Input records section start
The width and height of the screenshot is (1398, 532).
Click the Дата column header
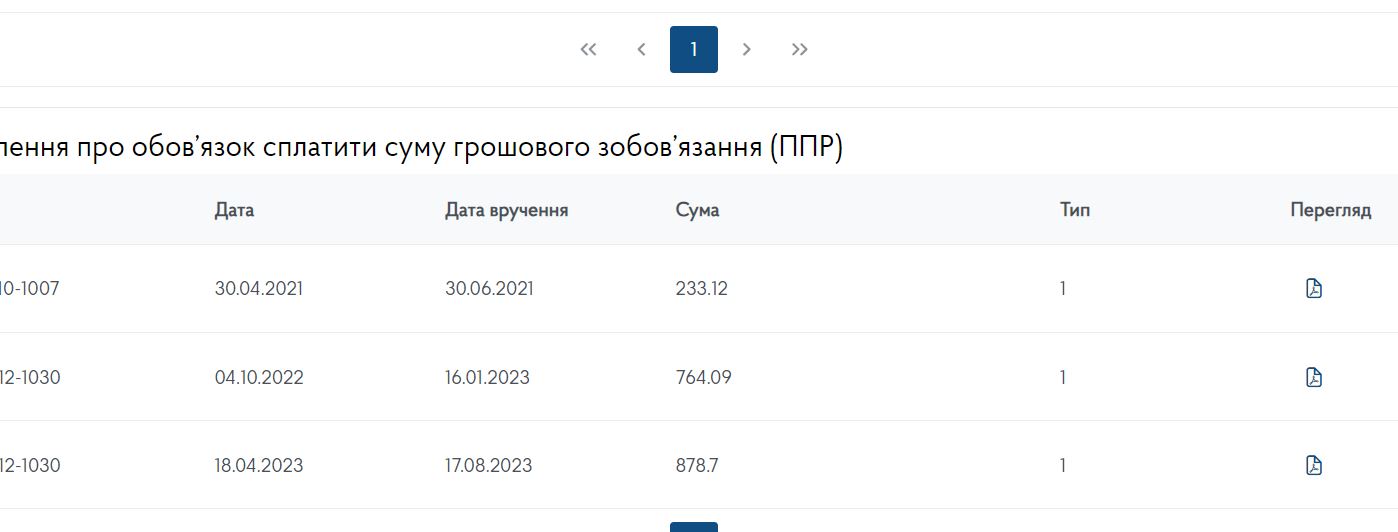[x=234, y=210]
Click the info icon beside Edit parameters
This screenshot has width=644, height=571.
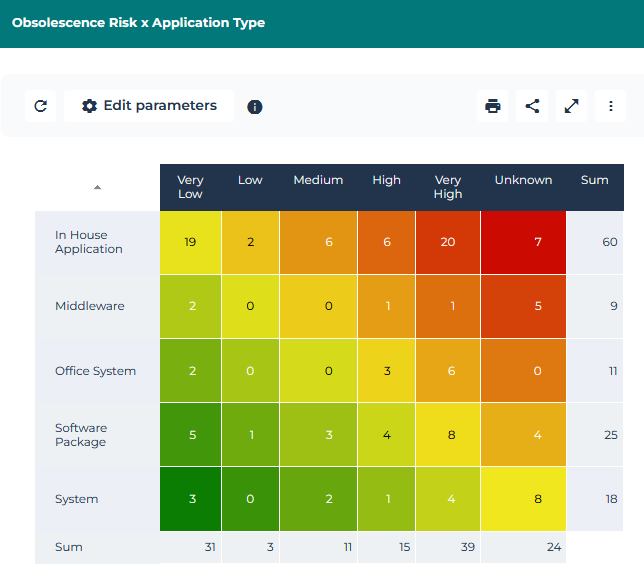coord(255,107)
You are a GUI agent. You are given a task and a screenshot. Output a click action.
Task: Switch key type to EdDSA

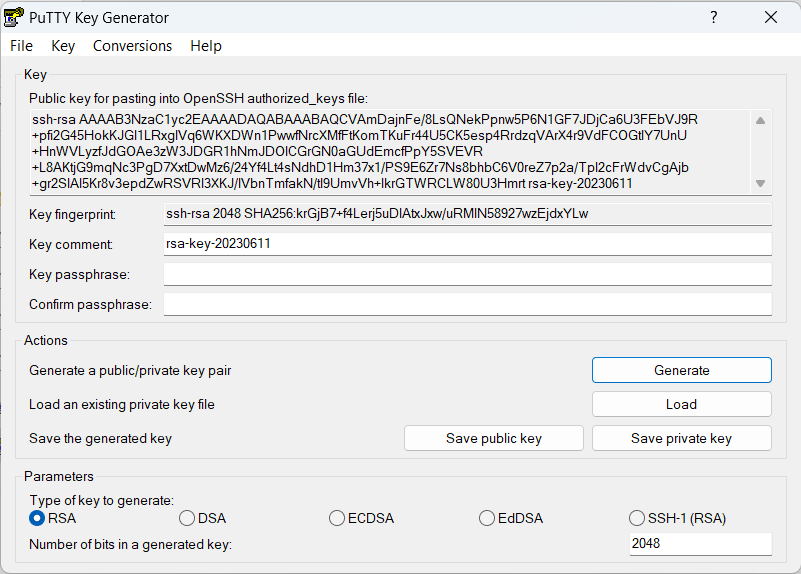[487, 518]
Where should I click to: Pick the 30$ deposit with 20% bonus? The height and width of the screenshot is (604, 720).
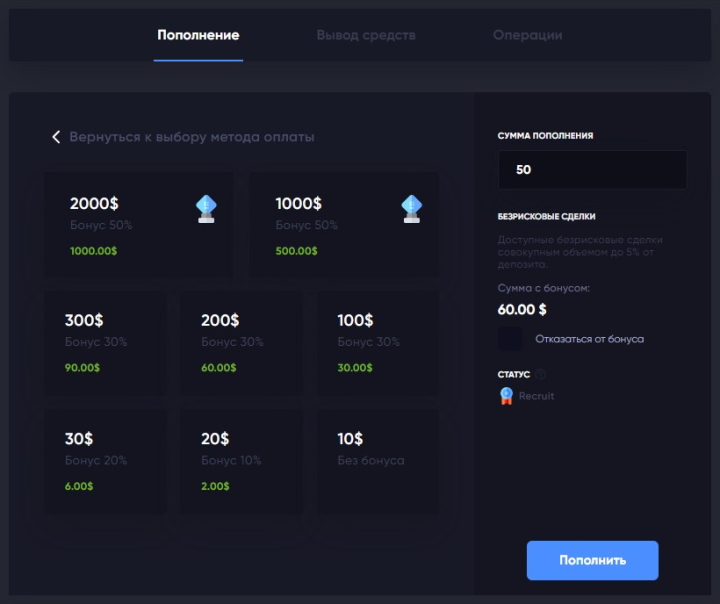[105, 460]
Input records section end
*Task to complete*.
The lines to copy begin with the one containing "You are a GUI" and end with the last line of the entries above; copy them exactly, minus the pictures.

*Solved exercise*.
You are a GUI agent. You are given a task and a screenshot. Output a click action.
Task: Switch key type to EdDSA

[487, 518]
Where should I click to: Pick the 30$ deposit with 20% bonus? The height and width of the screenshot is (604, 720).
[105, 460]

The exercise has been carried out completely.